Rui Cardoso Martins

Carteira de carteiristas

Algumas das figuras mais interessantes nos tribunais não estão do lado que se espera, no banco dos réus. Acontece aparecer um juiz (ou juíza) bruto ou, pelo contrário, doce como a mãe que sussurra, à criança assustada pela noite, uma canção de embalar. Já vi arguidos e testemunhas, que tentavam dar um contexto aos factos, a serem cortados asperamente:

– Já lhe disse que passe à frente, viu ou não viu?!

Mas também assisti a juízas explicando a velhotas:

– Minha querida, precisa de água, quer contar desde o início?

De maneira que, por violência verbal ou doçura, o protagonismo do caso fica às vezes fora do seu eixo, por assim dizer. Depois temos os advogados que tropeçam na inexperiência ou, pelo contrário, jovens calmos que largam bombas:

– Senhora juíza, estou a usar modos civilizados. Não estou habituado a ser tratado com maneiras mais próprias de uma conversa de bêbedos numa taberna…

Isto foi dito a uma juíza impaciente e de boca aberta. Ameaçou o advogado com processo mas, finalmente, acalmou a voz.

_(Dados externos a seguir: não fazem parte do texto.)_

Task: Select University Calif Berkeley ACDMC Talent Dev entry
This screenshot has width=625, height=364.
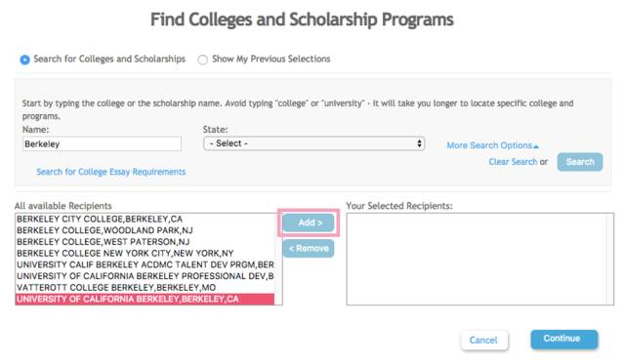Action: click(146, 264)
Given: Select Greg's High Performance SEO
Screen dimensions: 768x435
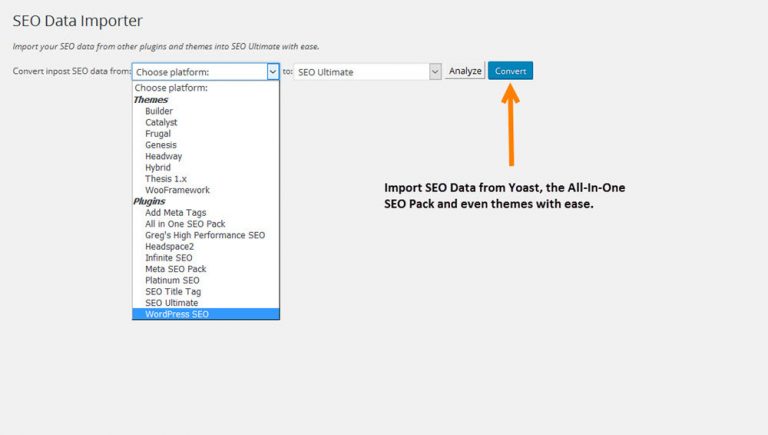Looking at the screenshot, I should pyautogui.click(x=204, y=235).
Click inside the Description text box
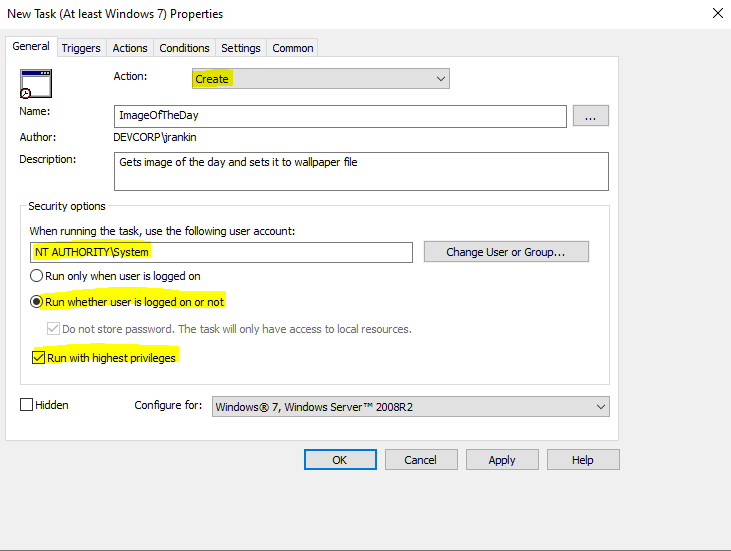The width and height of the screenshot is (731, 551). [x=360, y=171]
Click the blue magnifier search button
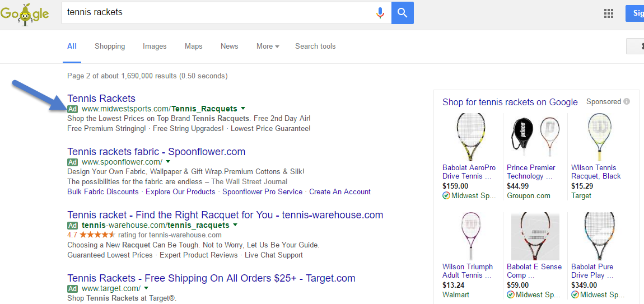This screenshot has height=304, width=644. (x=403, y=13)
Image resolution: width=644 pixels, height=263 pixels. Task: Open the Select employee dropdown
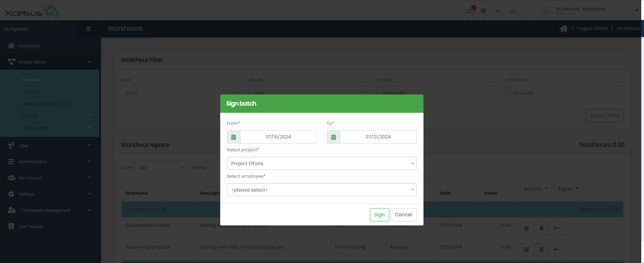coord(321,190)
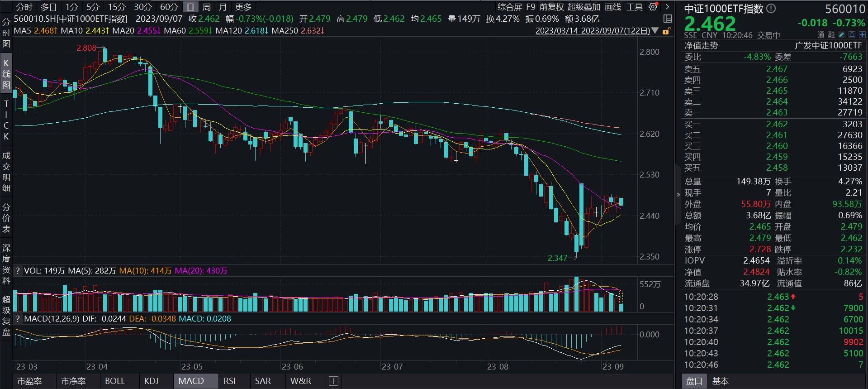
Task: Expand the 更多 period options
Action: tap(243, 7)
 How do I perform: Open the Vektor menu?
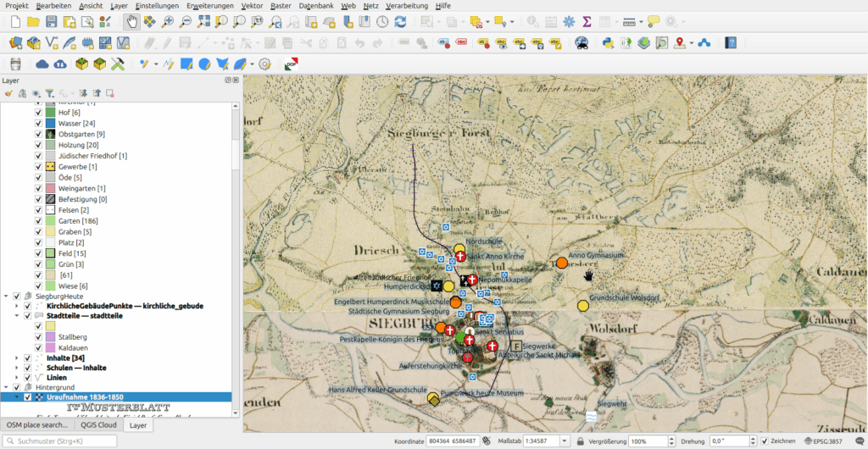click(x=252, y=5)
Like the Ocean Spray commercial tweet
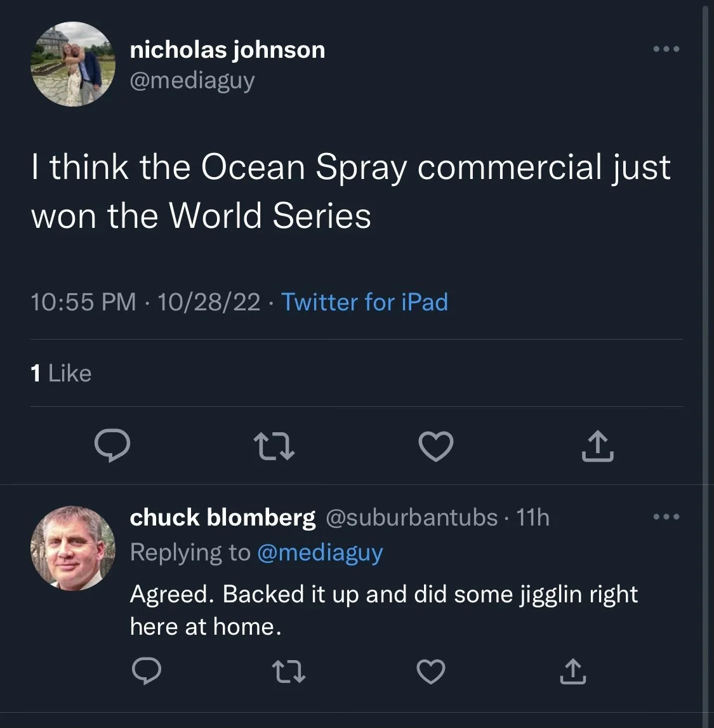 pos(437,446)
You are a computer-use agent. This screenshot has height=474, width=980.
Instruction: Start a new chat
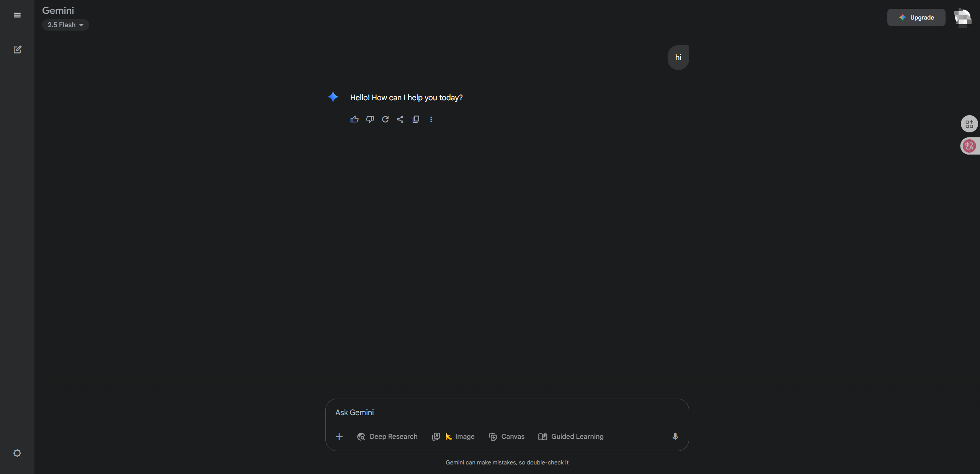click(x=17, y=49)
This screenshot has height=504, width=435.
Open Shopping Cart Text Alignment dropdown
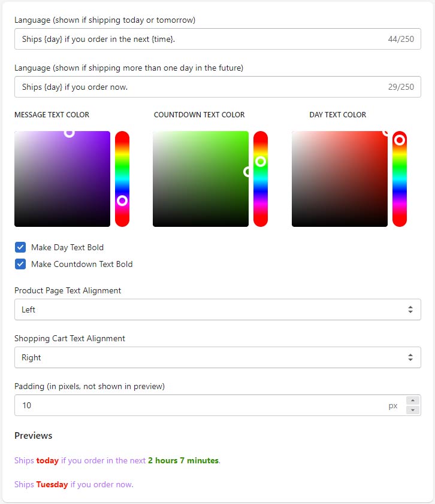(218, 357)
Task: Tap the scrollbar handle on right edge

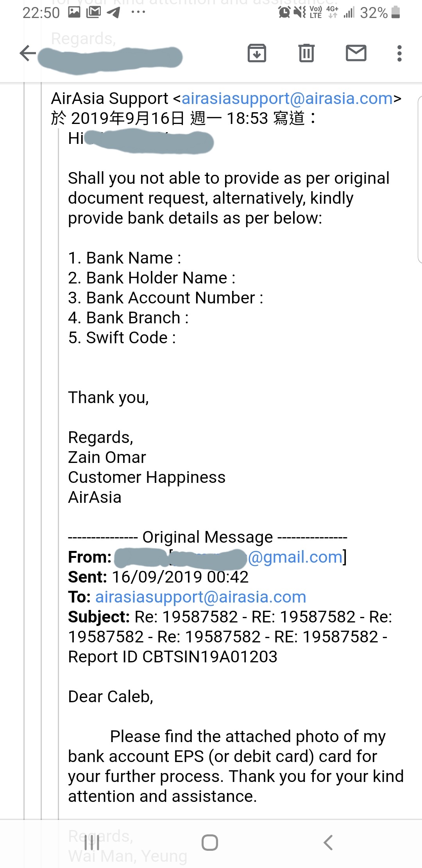Action: pyautogui.click(x=420, y=180)
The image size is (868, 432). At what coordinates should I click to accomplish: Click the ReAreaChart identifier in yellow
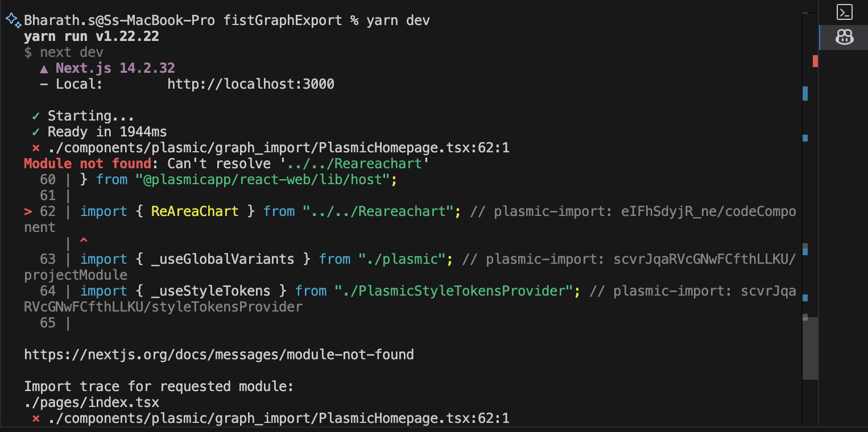pyautogui.click(x=195, y=211)
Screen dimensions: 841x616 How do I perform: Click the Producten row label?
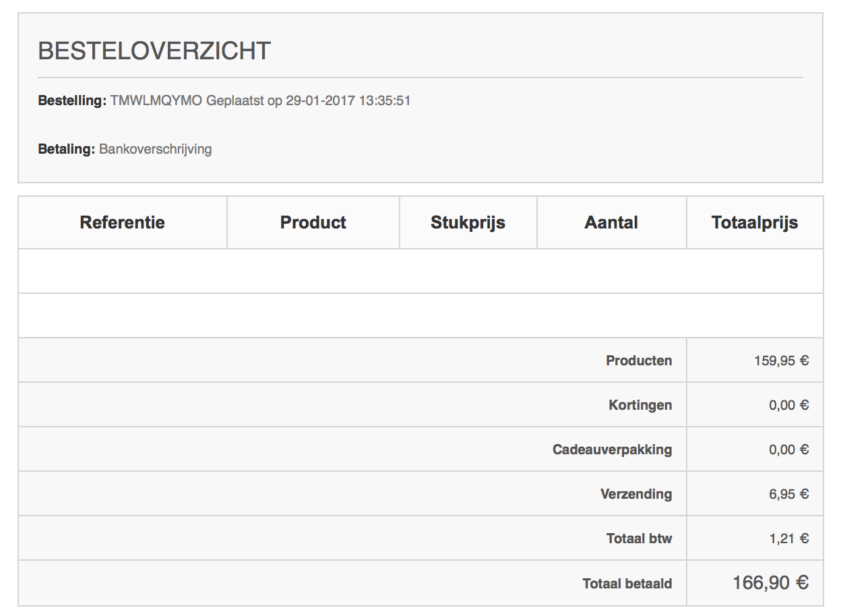coord(639,361)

Este caso é diferente: nunca tinha visto em acção um advogado com clientes carteiristas. Um carteirista, talvez concordem, talvez não, é aquele tipo de criminoso que, a não ser que nos roube a nossa carteira, tem qualquer coisa de cómico. Andam em eléctricos, autocarros, metros atulhados de turistas, de ar ausente, em grupos organizados (este desequilibra-se, o outro agarra e limpa a vítima). Bandos de mãozinhas marotas, de palito nos dentes, o dedo indicador e o médio esticados (um bom carteirista tem dedos do mesmo comprimento, usa-os como pinça de carteiras). Qualquer filme de ladrões simpáticos inclui um artista que, já tudo parece perdido, tira de bolso alheio o papel salvador.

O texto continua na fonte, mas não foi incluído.